>> Begin Data

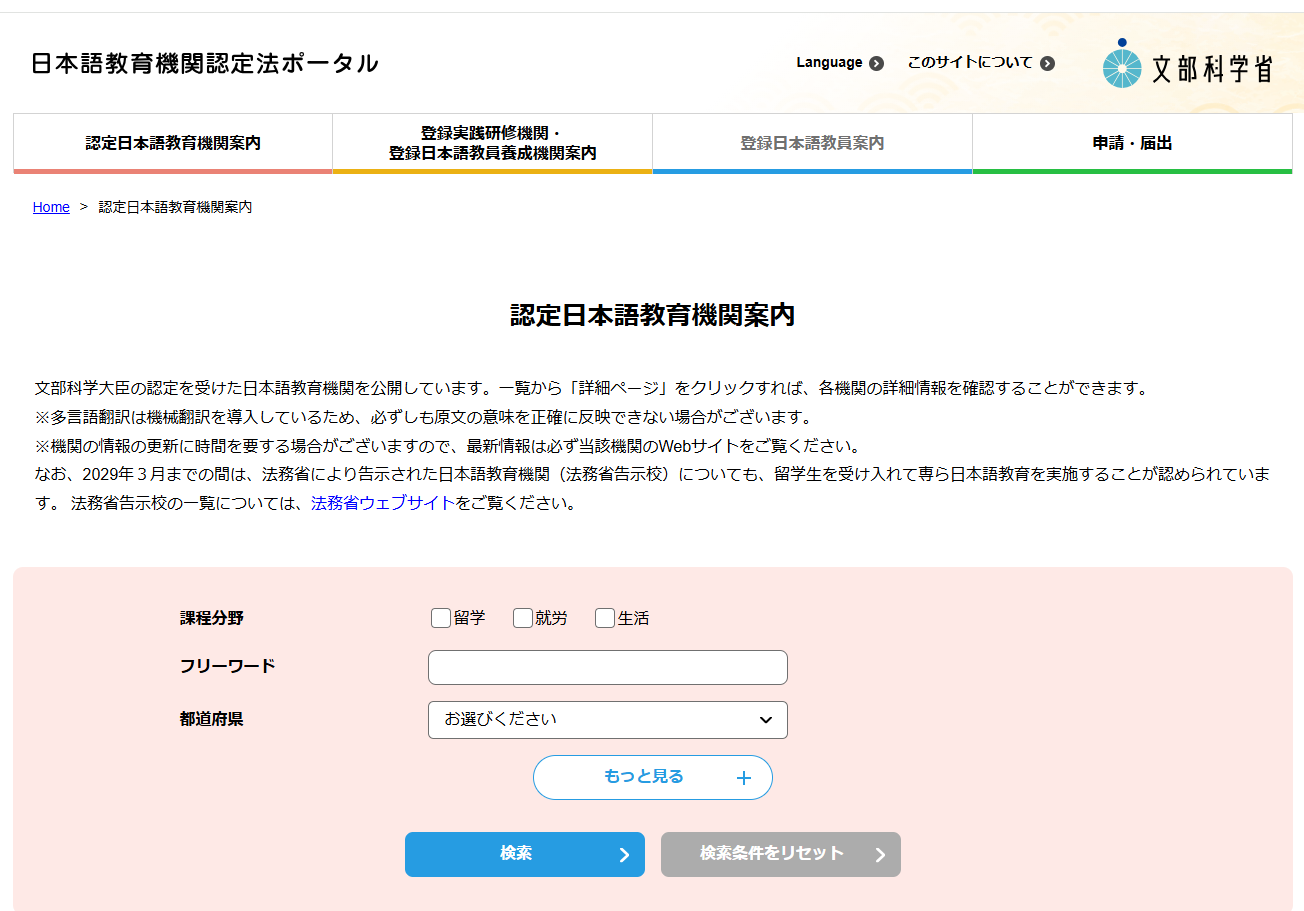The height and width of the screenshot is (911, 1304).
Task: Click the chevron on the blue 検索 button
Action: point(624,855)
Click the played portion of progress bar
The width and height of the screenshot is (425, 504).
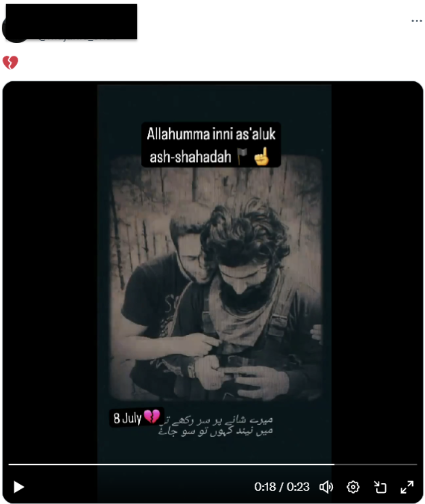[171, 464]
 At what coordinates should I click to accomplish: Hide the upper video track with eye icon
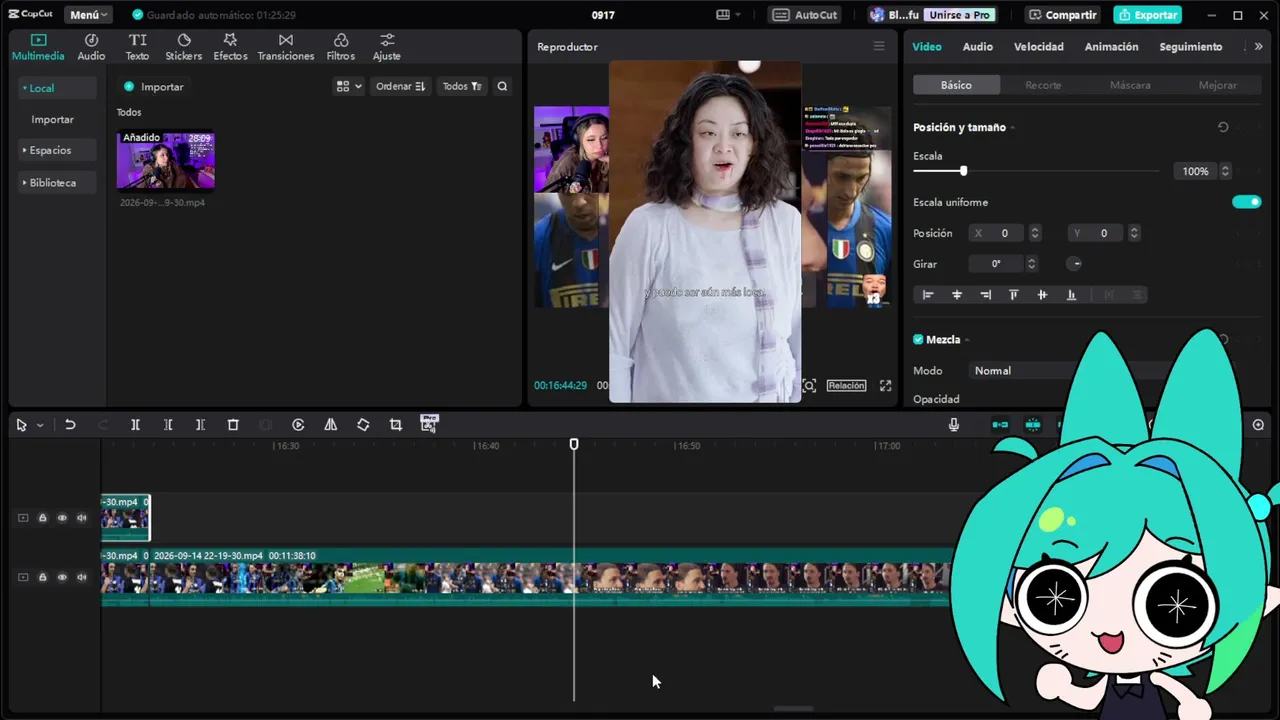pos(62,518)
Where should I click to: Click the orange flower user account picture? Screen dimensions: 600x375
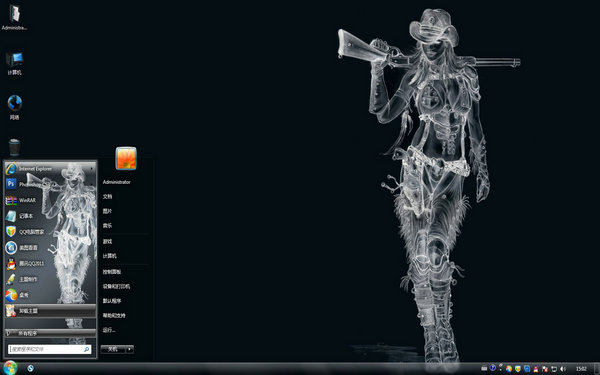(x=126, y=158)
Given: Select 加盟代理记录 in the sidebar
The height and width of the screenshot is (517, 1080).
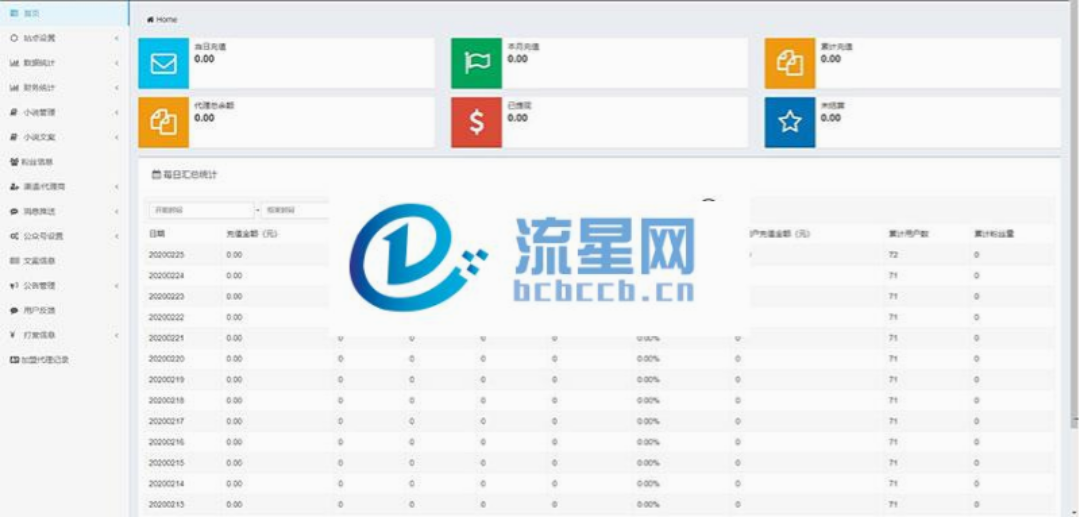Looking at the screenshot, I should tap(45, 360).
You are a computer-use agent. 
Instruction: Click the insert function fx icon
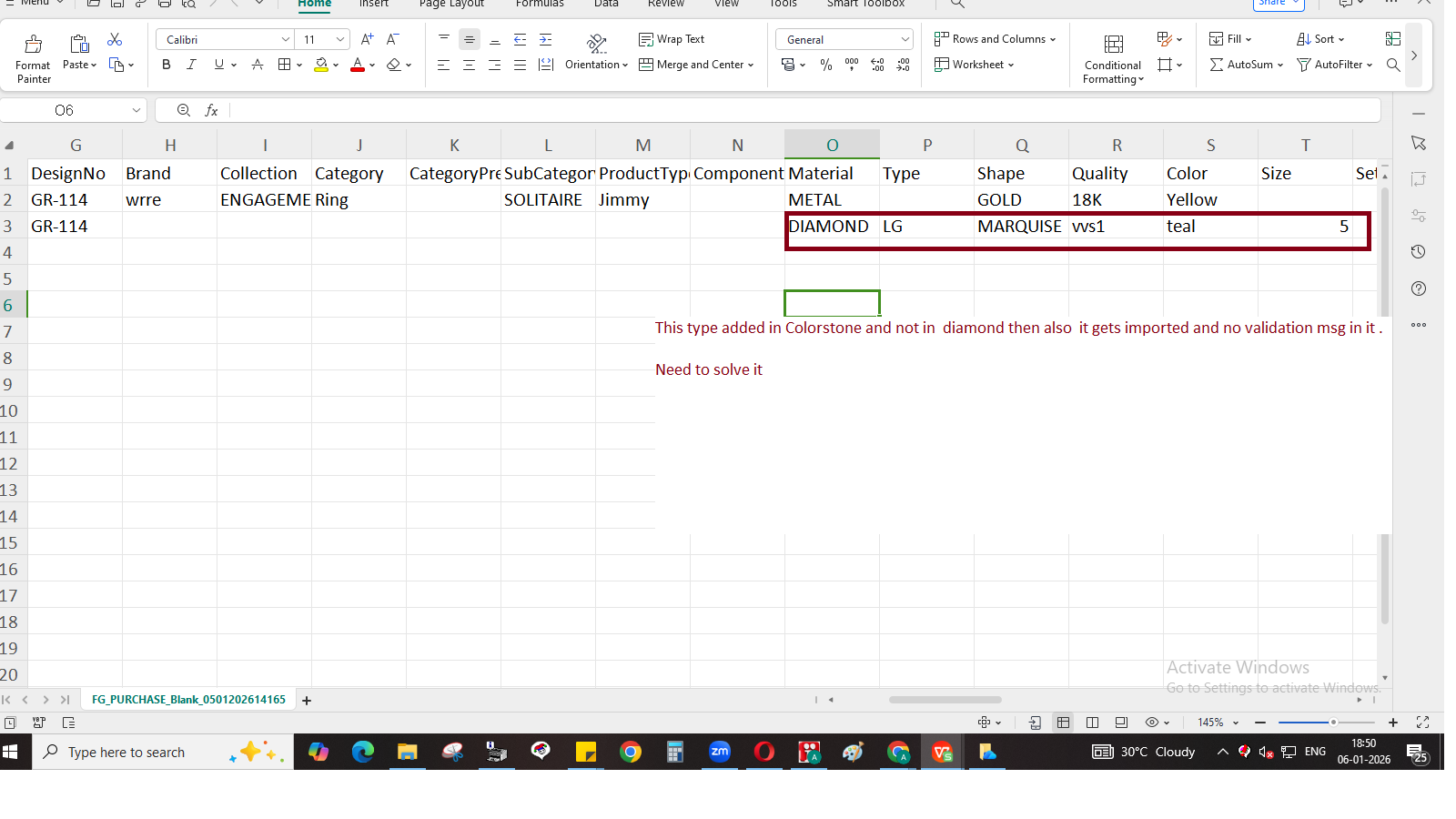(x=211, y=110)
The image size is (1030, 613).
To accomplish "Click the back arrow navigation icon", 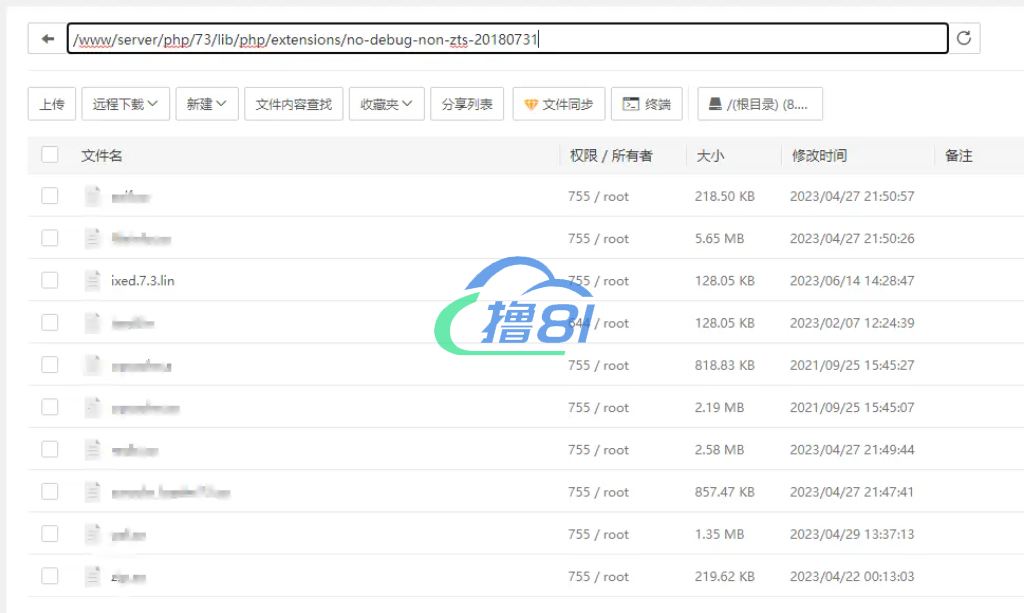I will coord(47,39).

>> End Data

## Stated problem:
Rewrite every line from the start of the rows down to the line containing "(x=126, y=158)" as a numbered list, dropping blank lines and leaving out the pictures.

## Solution for this problem:
1. The height and width of the screenshot is (911, 1304).
2. Task: Click the chevron on the blue 検索 button
3. Action: point(624,855)
4. Click the played portion of progress bar
5. The width and height of the screenshot is (425, 504).
6. [171, 464]
7.  At what coordinates should I click to accomplish: Hide the upper video track with eye icon
8. pos(62,518)
9. Where should I click to: Click the orange flower user account picture? Screen dimensions: 600x375
10. (x=126, y=158)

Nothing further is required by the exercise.